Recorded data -

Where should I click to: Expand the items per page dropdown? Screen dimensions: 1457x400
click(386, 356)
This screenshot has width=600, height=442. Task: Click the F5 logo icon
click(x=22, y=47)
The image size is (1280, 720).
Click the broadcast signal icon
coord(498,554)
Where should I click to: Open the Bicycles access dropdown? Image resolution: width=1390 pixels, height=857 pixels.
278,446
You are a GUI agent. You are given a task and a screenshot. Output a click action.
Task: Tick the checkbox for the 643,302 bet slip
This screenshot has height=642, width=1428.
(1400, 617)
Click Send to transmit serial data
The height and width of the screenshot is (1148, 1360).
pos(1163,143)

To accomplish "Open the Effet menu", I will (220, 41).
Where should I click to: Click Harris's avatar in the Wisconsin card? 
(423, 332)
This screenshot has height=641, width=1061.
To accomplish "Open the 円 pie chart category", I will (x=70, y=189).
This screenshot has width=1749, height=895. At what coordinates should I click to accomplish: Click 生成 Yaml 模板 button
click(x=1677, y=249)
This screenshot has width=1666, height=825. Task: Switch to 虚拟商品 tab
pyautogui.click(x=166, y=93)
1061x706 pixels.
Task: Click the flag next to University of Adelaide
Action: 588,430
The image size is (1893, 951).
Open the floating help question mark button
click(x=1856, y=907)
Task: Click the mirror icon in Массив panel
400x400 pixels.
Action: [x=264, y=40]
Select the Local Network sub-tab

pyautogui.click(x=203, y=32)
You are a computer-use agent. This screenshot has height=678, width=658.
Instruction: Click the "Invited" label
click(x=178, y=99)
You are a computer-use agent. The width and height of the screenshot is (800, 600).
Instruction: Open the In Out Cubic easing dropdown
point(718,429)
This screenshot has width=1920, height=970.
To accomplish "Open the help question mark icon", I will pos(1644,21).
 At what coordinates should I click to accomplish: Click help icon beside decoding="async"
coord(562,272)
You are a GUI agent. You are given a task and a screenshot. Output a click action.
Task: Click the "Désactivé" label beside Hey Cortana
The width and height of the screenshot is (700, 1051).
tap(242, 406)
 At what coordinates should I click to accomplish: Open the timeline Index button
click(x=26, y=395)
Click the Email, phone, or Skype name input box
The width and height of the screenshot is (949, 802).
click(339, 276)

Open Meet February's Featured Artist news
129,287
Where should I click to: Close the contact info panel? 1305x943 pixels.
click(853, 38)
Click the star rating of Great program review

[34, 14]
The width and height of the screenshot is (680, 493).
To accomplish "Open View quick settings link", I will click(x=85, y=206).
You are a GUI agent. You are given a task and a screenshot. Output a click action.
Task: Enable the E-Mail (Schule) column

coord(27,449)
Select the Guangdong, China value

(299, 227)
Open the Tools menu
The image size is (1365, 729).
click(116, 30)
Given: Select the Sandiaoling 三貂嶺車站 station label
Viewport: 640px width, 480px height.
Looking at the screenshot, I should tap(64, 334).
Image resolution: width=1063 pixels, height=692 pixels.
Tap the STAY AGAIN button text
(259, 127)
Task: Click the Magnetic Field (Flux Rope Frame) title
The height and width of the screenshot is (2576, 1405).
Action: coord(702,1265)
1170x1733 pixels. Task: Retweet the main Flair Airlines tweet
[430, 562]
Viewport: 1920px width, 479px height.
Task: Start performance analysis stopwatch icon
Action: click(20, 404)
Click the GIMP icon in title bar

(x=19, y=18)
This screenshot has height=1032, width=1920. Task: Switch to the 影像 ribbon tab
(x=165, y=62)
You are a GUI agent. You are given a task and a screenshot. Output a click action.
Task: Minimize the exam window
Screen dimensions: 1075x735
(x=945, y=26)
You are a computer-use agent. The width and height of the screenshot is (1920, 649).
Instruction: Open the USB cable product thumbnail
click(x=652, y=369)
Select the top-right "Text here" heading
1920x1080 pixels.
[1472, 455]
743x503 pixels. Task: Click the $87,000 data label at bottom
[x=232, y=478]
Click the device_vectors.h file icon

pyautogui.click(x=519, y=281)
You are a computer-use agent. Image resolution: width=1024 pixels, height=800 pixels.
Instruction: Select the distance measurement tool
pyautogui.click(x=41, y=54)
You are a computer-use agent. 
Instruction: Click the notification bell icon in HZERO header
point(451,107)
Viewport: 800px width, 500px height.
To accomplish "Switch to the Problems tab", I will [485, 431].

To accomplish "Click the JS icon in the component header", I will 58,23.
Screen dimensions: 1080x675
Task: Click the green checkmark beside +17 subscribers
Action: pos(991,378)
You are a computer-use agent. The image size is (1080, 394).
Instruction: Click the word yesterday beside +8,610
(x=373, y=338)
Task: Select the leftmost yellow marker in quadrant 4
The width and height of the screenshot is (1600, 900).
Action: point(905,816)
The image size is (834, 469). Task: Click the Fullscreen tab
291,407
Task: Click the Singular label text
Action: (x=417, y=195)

TASK DIRECTIONS - Write every record out again, unaltered.

SOLVED PROBLEM -
Where should I click to: Expand the items per page dropdown? Screen dimensions: 1457x400
click(386, 356)
This screenshot has width=600, height=442. Task: Click the F5 logo icon
click(x=22, y=47)
The image size is (1280, 720).
Click the broadcast signal icon
coord(498,554)
Where should I click to: Open the Bicycles access dropdown? Image resolution: width=1390 pixels, height=857 pixels.
278,446
You are a GUI agent. You are given a task and a screenshot. Output a click action.
Task: Tick the checkbox for the 643,302 bet slip
This screenshot has height=642, width=1428.
(1400, 617)
Click Send to transmit serial data
The height and width of the screenshot is (1148, 1360).
pos(1163,143)

To accomplish "Open the Effet menu", I will (220, 41).
Where should I click to: Click Harris's avatar in the Wisconsin card? 
(423, 332)
This screenshot has height=641, width=1061.
To accomplish "Open the 円 pie chart category", I will (x=70, y=189).
This screenshot has width=1749, height=895. At what coordinates should I click to accomplish: Click 生成 Yaml 模板 button
click(x=1677, y=249)
This screenshot has width=1666, height=825. Task: Switch to 虚拟商品 tab
pyautogui.click(x=166, y=93)
1061x706 pixels.
Task: Click the flag next to University of Adelaide
Action: 588,430
The image size is (1893, 951).
Open the floating help question mark button
click(x=1856, y=907)
Task: Click the mirror icon in Массив panel
400x400 pixels.
Action: [x=264, y=40]
Select the Local Network sub-tab

pyautogui.click(x=203, y=32)
You are a computer-use agent. This screenshot has height=678, width=658.
Instruction: Click the "Invited" label
click(x=178, y=99)
You are a computer-use agent. The width and height of the screenshot is (800, 600).
Instruction: Open the In Out Cubic easing dropdown
point(718,429)
This screenshot has width=1920, height=970.
To accomplish "Open the help question mark icon", I will pos(1644,21).
 At what coordinates should I click to accomplish: Click help icon beside decoding="async"
coord(562,272)
You are a GUI agent. You are given a task and a screenshot. Output a click action.
Task: Click the "Désactivé" label beside Hey Cortana
The width and height of the screenshot is (700, 1051).
tap(242, 406)
 At what coordinates should I click to accomplish: Open the timeline Index button
click(x=26, y=395)
Click the Email, phone, or Skype name input box
The width and height of the screenshot is (949, 802).
click(339, 276)

Open Meet February's Featured Artist news
129,287
Where should I click to: Close the contact info panel? 1305x943 pixels.
click(853, 38)
Click the star rating of Great program review

[34, 14]
The width and height of the screenshot is (680, 493).
To accomplish "Open View quick settings link", I will click(x=85, y=206).
You are a GUI agent. You are given a task and a screenshot. Output a click action.
Task: Enable the E-Mail (Schule) column

coord(27,449)
Select the Guangdong, China value

(299, 227)
Open the Tools menu
The image size is (1365, 729).
click(116, 30)
Given: Select the Sandiaoling 三貂嶺車站 station label
Viewport: 640px width, 480px height.
Looking at the screenshot, I should tap(64, 334).
Image resolution: width=1063 pixels, height=692 pixels.
Tap the STAY AGAIN button text
(259, 127)
Task: Click the Magnetic Field (Flux Rope Frame) title
The height and width of the screenshot is (2576, 1405).
Action: coord(702,1265)
1170x1733 pixels. Task: Retweet the main Flair Airlines tweet
[430, 562]
Viewport: 1920px width, 479px height.
Task: Start performance analysis stopwatch icon
Action: click(20, 404)
Click the GIMP icon in title bar

(x=19, y=18)
This screenshot has height=1032, width=1920. Task: Switch to the 影像 ribbon tab
(x=165, y=62)
You are a GUI agent. You are given a task and a screenshot. Output a click action.
Task: Minimize the exam window
Screen dimensions: 1075x735
(x=945, y=26)
You are a computer-use agent. The width and height of the screenshot is (1920, 649).
Instruction: Open the USB cable product thumbnail
click(x=652, y=369)
Select the top-right "Text here" heading
1920x1080 pixels.
[1472, 455]
743x503 pixels. Task: Click the $87,000 data label at bottom
[x=232, y=478]
Click the device_vectors.h file icon

pyautogui.click(x=519, y=281)
You are a computer-use agent. Image resolution: width=1024 pixels, height=800 pixels.
Instruction: Select the distance measurement tool
pyautogui.click(x=41, y=54)
You are a computer-use agent. 
Instruction: Click the notification bell icon in HZERO header
point(451,107)
Viewport: 800px width, 500px height.
To accomplish "Switch to the Problems tab", I will [485, 431].

To accomplish "Click the JS icon in the component header", I will 58,23.
Screen dimensions: 1080x675
Task: Click the green checkmark beside +17 subscribers
Action: pos(991,378)
You are a computer-use agent. The image size is (1080, 394).
Instruction: Click the word yesterday beside +8,610
(x=373, y=338)
Task: Select the leftmost yellow marker in quadrant 4
The width and height of the screenshot is (1600, 900).
Action: point(905,816)
The image size is (834, 469). Task: Click the Fullscreen tab
291,407
Task: Click the Singular label text
Action: (x=417, y=195)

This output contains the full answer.